Several weeks ago the American Bar Association Centre for Professional Responsibility held a conference in Colorado which focused on the “new” approach to legal regulation sweeping the common law world – “entity regulation” developed right here in NSW.. This approach shifts the focus of regulation from discipline alone to assisting firms to develop appropriate management systems to improve service delivery and reduce complaints.

“Appropriate management systems” (AMS) have been a part of the legal landscape in both New South Wales and Victoria for over a decade. Today every incorporated legal practice (ILP) in Australia must implement and maintain AMS. Research shows that many law firms and clients have benefitted from this requirement. This is because AMS requires ILPs (and now all legal practices) to implement a management framework that addresses ten key areas relevant to legal practice: negligence, communication, delay, conflict of interest, cost disclosure etc. AMS are a codification of good business practices, legal ethics, and risk management.

AMS is a successful proactive regulatory measure that is designed to ensure that law firms effectively manage their affairs. Research has shown that law firms that have implemented AMS have fewer complaints lodged against them than law firms that don’t and that AMS enables law firms to be better managed. The ten key areas in the framework, coupled with a self-assessment process has enabled law practices to know what they should comply with and what targets to meet.

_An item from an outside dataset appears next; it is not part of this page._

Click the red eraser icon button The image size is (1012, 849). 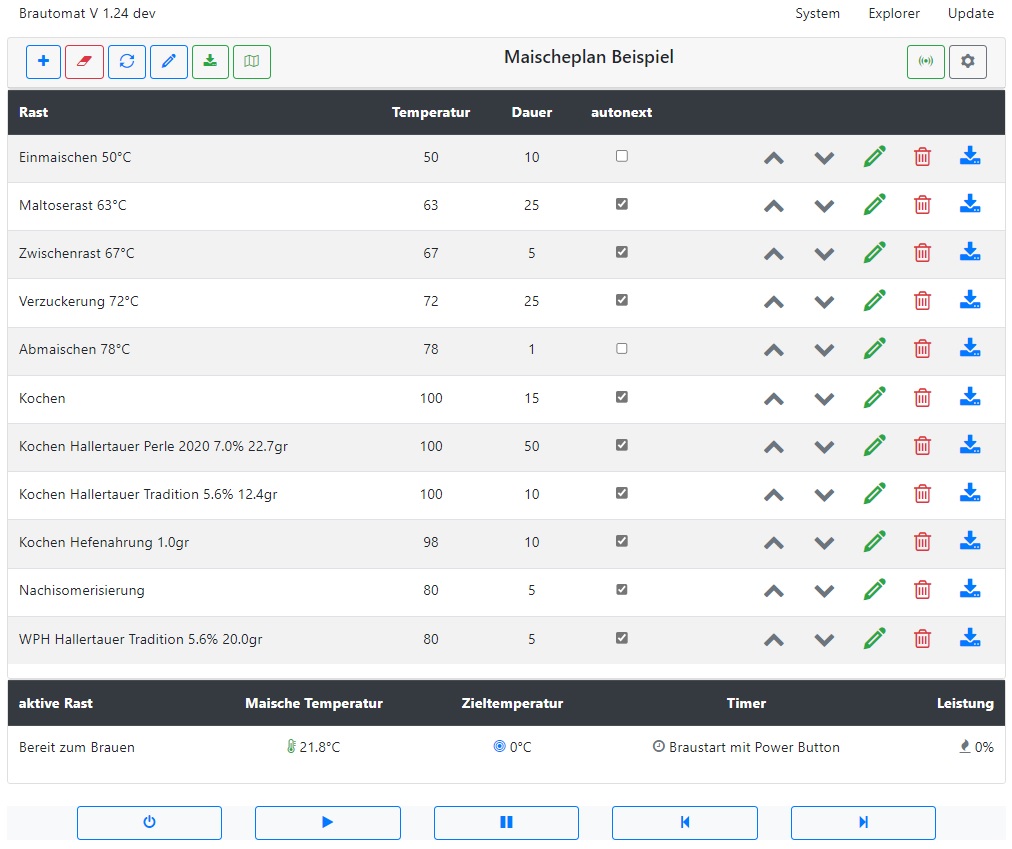click(84, 62)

Unfortunately, it looks like the requirement to implement and maintain AMS under the new Legal Profession Uniform Law (LPUL) has been done away with. Under the LPUL there is no positive obligation placed upon an ILP, or any other type of law practice, to implement AMS.

The LPUL instead states that a law practice may be given a “management systems direction” by a designated local regulatory authority (DLRA) to ensure that “appropriate management systems are implemented and maintained”. However, a management systems direction can only be made if the DLRA considers it reasonable to do so after the conduct of an examination into a law practice, an investigation, or a compliance audit. The LPUL states that a “compliance audit” can only be triggered if the DLRA considers that there are reasonable grounds to do so based upon:
1) the conduct of a law practice
2) the conduct of one or more associate of a law practice
3) a complaint against a law practice
4) a complaint against one or more associates of a law practice.

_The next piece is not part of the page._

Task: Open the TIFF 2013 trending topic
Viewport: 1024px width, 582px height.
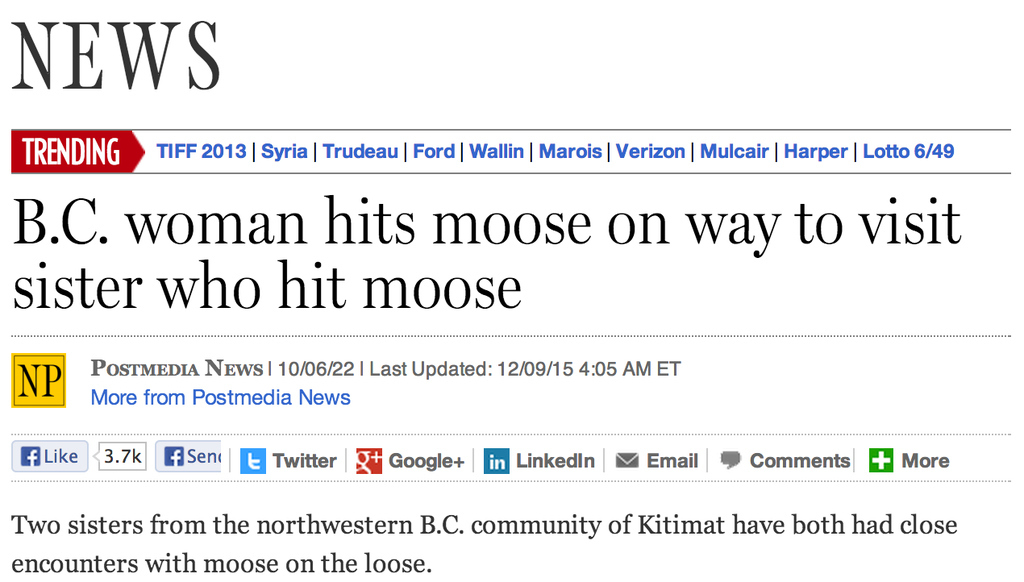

So, a law practice will only know what standard it is expected to comply with AFTER being audited and found wanting. This was not the intention of the previous legislation. How did this happen?
Rumour has it that the large law firm group by making it clear to the Governments of NSW and Victoria that they were unhappy, and even insulted by the concept of being audited by the regulator have managed to avoid being audited as few complaints are every made against them.

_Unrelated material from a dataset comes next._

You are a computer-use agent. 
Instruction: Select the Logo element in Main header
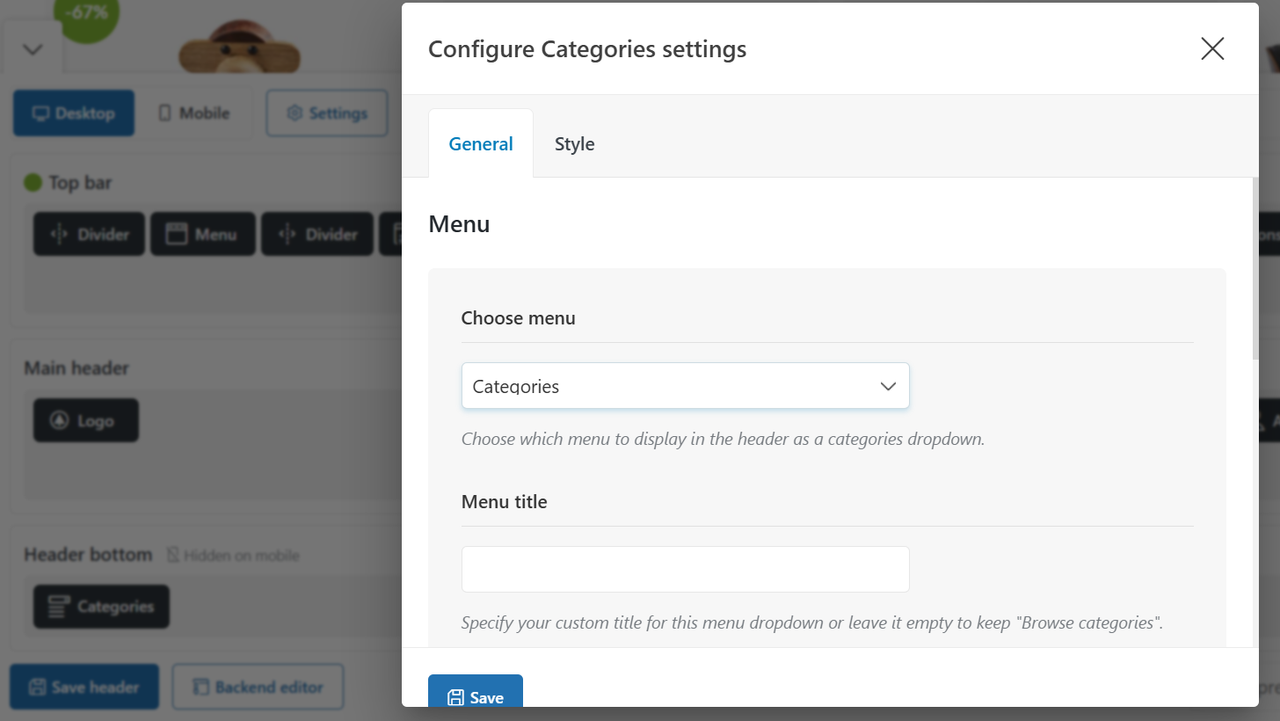tap(85, 421)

So, in an attempt to stop “over regulation” the leaders of the profession have, potentially, done many law firms and clients a disservice by ensuring that appropriate management systems will now not be considered as a positive guide rather something which must only be done after regulatory intervention. However, legal regulators may still choose to publish the ten key elements and utilise the self-assessment process to foster a positive partnership with the profession to deliver better service to the public. Only time will tell.
Meanwhile, a growing number of jurisdictions in Canada and the US are now looking to implement “entity regulation”, developed in Australia and already followed by the UK.